Go through the lines below and transcribe each one exactly.

·····

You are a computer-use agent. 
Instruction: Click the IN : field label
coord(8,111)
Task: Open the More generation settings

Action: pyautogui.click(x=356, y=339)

·····

[Exercise result]
You are a computer-use agent. 
Instruction: Click the IN : field label
coord(8,111)
Task: Open the More generation settings

Action: pyautogui.click(x=356, y=339)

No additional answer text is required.